Part of the beauty of Rectify is that we’ll never know if Daniel really did it or not. The show supplied enough details to suggest Chris Nelms killed Hanna Dean, but never fully lets its lead off the hook. Daniel himself claimed to not remember in the season opener, understandable considering he was on mushrooms that night. Most shows would be ripped apart for not definitively revealing the killer, but Rectify managed to frame its narrative so that it almost would have been a cop out to supply the answer.
That’s also really not what Rectify was ever about. As Daniel put it in the finale, an exoneration would be only good for an occasional visit home, plus any future Google searches by artsy companions. He won’t get his years back. Some people in Paulie will always think he did it. Rectify never tried to trick its audience into thinking otherwise.
I didn’t think the season finale was the best episode of the season. I’m glad it didn’t try to be. There were so many deeply moving scenes throughout the season that you almost couldn’t imagine that there were any heartstrings left to tug. Of course Rectify managed to find a few, but the goodbyes offered in the final episode ended on a happier note than what we’ve come to expect from the show over the years.
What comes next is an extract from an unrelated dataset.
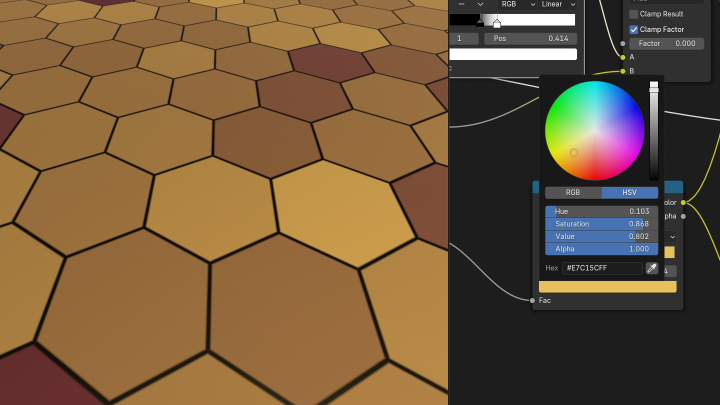Click the yellow Color output socket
Rectify’s conclusion had all the makings of a proper TV finale set through the lens of one of the most unique shows ever to air. We got to see familiar faces one last time, without the kind of shock scene that would have felt out of place. The best TV finales are the ones that remind you why you loved the show to begin with. The final dream sequence offered the only kind of conclusion Rectify could offer, bringing the show to an end knowing full well that Daniel Holden’s story is far from over.
Few shows demonstrate such mastery of the craft. Like The Wire before it, Rectify won no major awards and never achieved a sizable following while it was on the air. Both are fairly unwelcoming in their brutally honest deliveries, which rarely spare punches to their characters. Hopefully history will rectify Rectify’s standing in this so-called “golden age of television,” but until then we can rest easy knowing what a fantastic piece of art we got to enjoy.